Your goal. Which lines make up the answer? Those from the line with "The height and width of the screenshot is (565, 649)." through the end of the data; reproduce them exactly.

(Collected data)

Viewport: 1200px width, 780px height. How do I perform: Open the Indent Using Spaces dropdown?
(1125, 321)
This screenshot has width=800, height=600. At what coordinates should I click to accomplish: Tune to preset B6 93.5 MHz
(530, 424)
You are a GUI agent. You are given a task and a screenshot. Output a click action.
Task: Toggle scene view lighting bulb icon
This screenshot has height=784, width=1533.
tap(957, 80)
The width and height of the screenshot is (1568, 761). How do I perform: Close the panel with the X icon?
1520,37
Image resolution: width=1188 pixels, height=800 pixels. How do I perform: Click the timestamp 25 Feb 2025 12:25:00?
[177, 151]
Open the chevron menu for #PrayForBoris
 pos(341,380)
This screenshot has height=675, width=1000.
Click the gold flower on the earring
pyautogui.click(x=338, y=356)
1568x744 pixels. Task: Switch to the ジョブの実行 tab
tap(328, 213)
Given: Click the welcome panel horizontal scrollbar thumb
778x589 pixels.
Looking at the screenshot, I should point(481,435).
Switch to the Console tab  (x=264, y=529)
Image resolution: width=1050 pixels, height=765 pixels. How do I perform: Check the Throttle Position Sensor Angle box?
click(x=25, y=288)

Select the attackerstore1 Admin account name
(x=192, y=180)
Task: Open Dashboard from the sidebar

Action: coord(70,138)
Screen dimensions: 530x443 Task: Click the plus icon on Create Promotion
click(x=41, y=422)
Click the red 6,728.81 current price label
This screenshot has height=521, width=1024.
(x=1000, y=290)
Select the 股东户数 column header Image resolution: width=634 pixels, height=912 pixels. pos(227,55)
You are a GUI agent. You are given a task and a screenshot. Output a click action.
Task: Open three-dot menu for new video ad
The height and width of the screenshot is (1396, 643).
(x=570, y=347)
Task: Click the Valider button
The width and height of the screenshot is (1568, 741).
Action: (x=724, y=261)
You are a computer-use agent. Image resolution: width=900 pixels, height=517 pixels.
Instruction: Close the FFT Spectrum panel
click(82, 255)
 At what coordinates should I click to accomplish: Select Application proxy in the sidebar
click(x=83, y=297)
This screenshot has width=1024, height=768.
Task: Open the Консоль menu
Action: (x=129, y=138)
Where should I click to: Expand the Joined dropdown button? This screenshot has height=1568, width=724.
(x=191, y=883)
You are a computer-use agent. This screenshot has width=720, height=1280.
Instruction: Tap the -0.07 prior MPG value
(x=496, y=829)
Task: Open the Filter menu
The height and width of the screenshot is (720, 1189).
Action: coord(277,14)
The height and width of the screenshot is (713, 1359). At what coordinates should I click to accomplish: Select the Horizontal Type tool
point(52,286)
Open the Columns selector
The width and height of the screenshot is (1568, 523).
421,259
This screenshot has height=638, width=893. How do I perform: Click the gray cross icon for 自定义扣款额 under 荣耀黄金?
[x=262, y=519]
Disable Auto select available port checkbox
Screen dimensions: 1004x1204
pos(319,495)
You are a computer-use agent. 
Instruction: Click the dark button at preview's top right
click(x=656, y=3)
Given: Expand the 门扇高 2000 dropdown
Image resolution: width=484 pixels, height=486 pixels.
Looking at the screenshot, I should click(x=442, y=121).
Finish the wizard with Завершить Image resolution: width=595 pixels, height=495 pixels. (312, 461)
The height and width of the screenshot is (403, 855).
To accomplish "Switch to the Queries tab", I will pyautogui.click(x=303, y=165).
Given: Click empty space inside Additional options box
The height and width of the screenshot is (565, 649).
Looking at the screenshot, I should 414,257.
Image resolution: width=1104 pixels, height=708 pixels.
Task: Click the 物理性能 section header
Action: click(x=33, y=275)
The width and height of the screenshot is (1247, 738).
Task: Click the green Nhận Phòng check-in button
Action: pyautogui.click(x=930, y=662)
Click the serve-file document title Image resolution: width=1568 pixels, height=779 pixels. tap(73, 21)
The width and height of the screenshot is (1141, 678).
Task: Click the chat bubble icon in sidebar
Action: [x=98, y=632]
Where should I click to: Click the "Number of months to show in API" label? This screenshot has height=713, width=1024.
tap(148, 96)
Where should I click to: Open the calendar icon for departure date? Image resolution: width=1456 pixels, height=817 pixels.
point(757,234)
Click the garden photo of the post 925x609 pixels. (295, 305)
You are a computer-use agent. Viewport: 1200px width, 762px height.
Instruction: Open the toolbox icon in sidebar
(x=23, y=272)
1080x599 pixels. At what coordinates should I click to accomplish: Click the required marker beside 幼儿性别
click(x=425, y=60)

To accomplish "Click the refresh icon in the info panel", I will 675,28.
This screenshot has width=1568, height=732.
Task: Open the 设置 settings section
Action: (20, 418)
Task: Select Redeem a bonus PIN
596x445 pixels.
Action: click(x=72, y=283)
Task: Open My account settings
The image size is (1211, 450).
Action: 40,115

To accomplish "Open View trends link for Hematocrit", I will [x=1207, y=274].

Problem solution.
The height and width of the screenshot is (565, 649).
Looking at the screenshot, I should 414,257.
Image resolution: width=1104 pixels, height=708 pixels.
Task: Click the 物理性能 section header
Action: click(x=33, y=275)
The width and height of the screenshot is (1247, 738).
Task: Click the green Nhận Phòng check-in button
Action: pyautogui.click(x=930, y=662)
Click the serve-file document title Image resolution: width=1568 pixels, height=779 pixels. tap(73, 21)
The width and height of the screenshot is (1141, 678).
Task: Click the chat bubble icon in sidebar
Action: [x=98, y=632]
Where should I click to: Click the "Number of months to show in API" label? This screenshot has height=713, width=1024.
tap(148, 96)
Where should I click to: Open the calendar icon for departure date? Image resolution: width=1456 pixels, height=817 pixels.
point(757,234)
Click the garden photo of the post 925x609 pixels. (295, 305)
You are a computer-use agent. Viewport: 1200px width, 762px height.
Instruction: Open the toolbox icon in sidebar
(x=23, y=272)
1080x599 pixels. At what coordinates should I click to accomplish: Click the required marker beside 幼儿性别
click(x=425, y=60)

To accomplish "Click the refresh icon in the info panel", I will 675,28.
This screenshot has width=1568, height=732.
Task: Open the 设置 settings section
Action: (20, 418)
Task: Select Redeem a bonus PIN
596x445 pixels.
Action: click(x=72, y=283)
Task: Open My account settings
The image size is (1211, 450).
Action: 40,115

To accomplish "Open View trends link for Hematocrit", I will [x=1207, y=274].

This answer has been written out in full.